Pulling Reads with GTFuse and Samtools View

Here we are going to use GTFuse to grab the RNA-Seq reads mapping to a handfull of mutations for a single patient. region_subsetter is a function from the CGHelpers Notebook which does this. For now I have it configured to pull all reads mapping to a set of mutations supplied to it in the form of a MAF file.
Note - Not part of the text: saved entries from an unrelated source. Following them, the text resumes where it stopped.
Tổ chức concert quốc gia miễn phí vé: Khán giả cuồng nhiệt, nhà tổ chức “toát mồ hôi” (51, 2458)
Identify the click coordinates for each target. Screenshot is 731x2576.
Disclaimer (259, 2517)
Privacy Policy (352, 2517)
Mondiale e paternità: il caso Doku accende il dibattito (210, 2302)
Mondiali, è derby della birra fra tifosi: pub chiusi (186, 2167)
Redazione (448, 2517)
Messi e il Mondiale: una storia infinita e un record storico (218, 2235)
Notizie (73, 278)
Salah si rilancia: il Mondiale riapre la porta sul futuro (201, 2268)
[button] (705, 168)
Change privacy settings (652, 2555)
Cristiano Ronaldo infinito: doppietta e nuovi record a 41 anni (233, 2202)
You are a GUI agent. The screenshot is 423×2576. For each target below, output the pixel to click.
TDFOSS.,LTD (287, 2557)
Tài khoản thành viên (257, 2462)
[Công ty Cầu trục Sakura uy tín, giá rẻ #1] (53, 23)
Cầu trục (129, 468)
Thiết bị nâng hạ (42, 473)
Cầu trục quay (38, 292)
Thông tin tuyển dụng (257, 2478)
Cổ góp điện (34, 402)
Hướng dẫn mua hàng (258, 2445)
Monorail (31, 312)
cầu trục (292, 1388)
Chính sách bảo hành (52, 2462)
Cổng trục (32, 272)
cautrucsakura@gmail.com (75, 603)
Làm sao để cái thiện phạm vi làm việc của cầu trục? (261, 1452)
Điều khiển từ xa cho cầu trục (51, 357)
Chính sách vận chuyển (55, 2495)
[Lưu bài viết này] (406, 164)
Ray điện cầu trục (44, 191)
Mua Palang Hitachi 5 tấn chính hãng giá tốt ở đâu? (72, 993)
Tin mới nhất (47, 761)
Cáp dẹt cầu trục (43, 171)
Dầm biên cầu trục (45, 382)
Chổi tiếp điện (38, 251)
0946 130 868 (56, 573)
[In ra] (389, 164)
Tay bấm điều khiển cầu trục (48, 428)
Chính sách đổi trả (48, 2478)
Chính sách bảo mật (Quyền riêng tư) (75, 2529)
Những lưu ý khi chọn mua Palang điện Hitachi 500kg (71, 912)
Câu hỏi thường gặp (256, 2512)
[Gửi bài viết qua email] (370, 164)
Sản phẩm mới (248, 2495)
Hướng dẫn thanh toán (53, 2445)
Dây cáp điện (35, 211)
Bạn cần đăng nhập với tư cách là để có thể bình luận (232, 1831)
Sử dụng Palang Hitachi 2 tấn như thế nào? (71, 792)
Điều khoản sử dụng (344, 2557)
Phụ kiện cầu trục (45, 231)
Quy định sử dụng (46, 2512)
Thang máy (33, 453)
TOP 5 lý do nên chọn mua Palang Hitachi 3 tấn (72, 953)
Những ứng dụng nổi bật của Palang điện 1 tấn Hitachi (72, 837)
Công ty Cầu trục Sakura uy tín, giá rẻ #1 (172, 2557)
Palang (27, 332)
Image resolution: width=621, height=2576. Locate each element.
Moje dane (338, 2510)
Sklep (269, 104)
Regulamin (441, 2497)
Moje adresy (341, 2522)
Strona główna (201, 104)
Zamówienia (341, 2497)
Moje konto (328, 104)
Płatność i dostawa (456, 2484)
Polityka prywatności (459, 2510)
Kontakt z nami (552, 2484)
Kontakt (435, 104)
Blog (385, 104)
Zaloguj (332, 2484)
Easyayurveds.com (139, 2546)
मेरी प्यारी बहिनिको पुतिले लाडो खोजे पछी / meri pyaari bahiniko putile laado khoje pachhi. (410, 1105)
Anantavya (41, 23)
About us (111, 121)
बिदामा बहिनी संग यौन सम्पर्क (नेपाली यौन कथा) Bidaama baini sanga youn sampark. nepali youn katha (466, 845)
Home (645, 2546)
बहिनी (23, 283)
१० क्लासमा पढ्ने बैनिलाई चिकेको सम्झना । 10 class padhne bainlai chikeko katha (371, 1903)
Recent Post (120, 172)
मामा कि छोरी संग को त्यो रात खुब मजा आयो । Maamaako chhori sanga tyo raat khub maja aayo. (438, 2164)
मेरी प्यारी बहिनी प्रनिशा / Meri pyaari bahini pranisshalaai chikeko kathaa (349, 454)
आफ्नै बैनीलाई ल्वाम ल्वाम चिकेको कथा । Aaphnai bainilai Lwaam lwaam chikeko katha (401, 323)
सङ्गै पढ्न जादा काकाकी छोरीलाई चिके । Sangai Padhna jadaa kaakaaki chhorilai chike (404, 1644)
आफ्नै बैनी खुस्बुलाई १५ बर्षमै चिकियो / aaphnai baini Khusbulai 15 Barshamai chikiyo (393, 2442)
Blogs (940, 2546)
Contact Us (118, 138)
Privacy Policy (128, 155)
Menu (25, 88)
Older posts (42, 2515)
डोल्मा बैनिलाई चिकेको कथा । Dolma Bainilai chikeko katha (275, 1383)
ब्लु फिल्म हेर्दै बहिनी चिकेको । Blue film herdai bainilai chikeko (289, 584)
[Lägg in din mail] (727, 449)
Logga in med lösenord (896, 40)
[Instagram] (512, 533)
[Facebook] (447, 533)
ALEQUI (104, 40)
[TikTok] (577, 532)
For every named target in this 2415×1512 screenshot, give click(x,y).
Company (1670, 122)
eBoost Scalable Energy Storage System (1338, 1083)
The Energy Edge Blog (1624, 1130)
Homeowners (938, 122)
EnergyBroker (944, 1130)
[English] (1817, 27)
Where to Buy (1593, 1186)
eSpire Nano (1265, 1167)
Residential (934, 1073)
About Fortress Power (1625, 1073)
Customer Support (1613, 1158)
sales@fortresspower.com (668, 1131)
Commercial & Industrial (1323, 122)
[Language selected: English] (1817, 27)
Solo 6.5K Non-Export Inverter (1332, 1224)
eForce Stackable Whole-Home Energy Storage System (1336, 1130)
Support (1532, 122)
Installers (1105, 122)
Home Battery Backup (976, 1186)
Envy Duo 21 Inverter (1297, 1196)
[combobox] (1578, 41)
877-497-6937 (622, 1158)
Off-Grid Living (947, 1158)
At some point I will generalize it.


In [15]:
from CGHelpers import region_subsetter

In [16]:
GLOBALS = annai

CGFile.gt_fuse = GLOBALS.GT_FUSE
CGFile.cghub = GLOBALS.CGHUB
CGFile.cache = GLOBALS.CACHE

In [17]:
maf = pd.read_csv('/cellar/users/agross/TCGA_Code/TCGA/Data/MAFs/mega_maf.csv', 
                  index_col=0)

In [18]:
subsetter = region_subsetter(maf, tcga, directory=GLOBALS.VM_DIRECTORY, 
                             library_type='RNA-Seq', tissue_code='TP',
                             out='RNA-seq')

In [19]:
print subsetter('TCGA-06-0878')


echo running patient TCGA-06-0878 at `date`;
mkdir /home/centos/projects/TCGA-06-0878_TP_RNA-Seq;
gtfuse -c /home/centos/cghub.key --inactivity-timeout=2 https://cghub.ucsc.edu/cghub/data/analysis/download/72ac9bf5-ccb1-46a7-9341-4178b5dc8f17 /home/centos/projects/TCGA-06-0878_TP_RNA-Seq;
samtools view /home/centos/projects/TCGA-06-0878_TP_RNA-Seq/72ac9bf5-ccb1-46a7-9341-4178b5dc8f17/UNCID_1538835.903d756b-42ba-49bd-9a53-085b3211d8a7.sorted_genome_alignments.bam chr1:15428142-15428142 chr1:15428142-15428142 chr1:22206668-22206668 chr1:89729595-89729595 chr1:104122114-104122114 chr1:157667597-157667597 chr1:249148230-249148230 chr2:3743415-3743415 chr2:103379127-103379127 chr2:161025770-161025770 chr2:196865488-196865488 chr2:227660808-227660808 chr3:13672223-13672223 chr3:182585181-182585181 chr4:1206064-1206064 chr4:10515205-10515205 chr4:106406491-106406491 chr4:106406491-106406491 chr4:155252747-155252747 chr5:11022883-11022883 chr5:140222517-140222517 chr5:140222517-140222517 chr5:169122848-169122848 chr6:55142306-55142306 chr7:31016925-31016925 chr7:55221781-55221781 chr7:55221796-55221796 chr7:55221821-55221821 chr7:82997221-82997221 chr7:100350611-100350611 chr7:107706946-107706946 chr7:151892993-151892993 chr8:69104577-69104577 chr9:113704320-113704320 chr9:123675735-123675735 chr9:127670739-127670739 chr9:138667205-138667205 chr10:105823552-105823552 chr11:55873034-55873034 chr11:67941367-67941367 chr12:43770043-43770043 chr12:54913072-54913072 chr12:81688794-81688794 chr12:109843786-109843786 chr12:112703783-112703783 chr13:50746904-50746904 chr13:50746904-50746904 chr15:50254197-50254197 chr16:315011-315011 chr16:20357449-20357449 chr16:50731207-50731207 chr16:84472802-84472802 chr17:21730916-21730916 chr17:21730916-21730916 chr19:40395919-40395919 chr19:41292794-41292794 chr19:41726597-41726597 chr19:45912970-45912970 chr19:55420770-55420770 chr20:5903131-5903131 chr20:60697790-60697790 chr21:31852408-31852408 chr21:32007726-32007726 chr22:18178948-18178948 chr22:37482392-37482392 chr22:47189513-47189513 chrX:18275064-18275064 chrX:117054239-117054239 > /home/centos/projects/RNA-seq/TCGA-06-0878_RNA-Seq;
fusermount -u /home/centos/projects/TCGA-06-0878_TP_RNA-Seq;
rm -rf /home/centos/cache/fusecache/72ac9bf5-ccb1-46a7-9341-4178b5dc8f17*;
rm -rf /home/centos/projects/TCGA-06-0878_TP_RNA-Seq

From here you would throw a bunch of these into a folder and run a them in parallel on the Annai machine.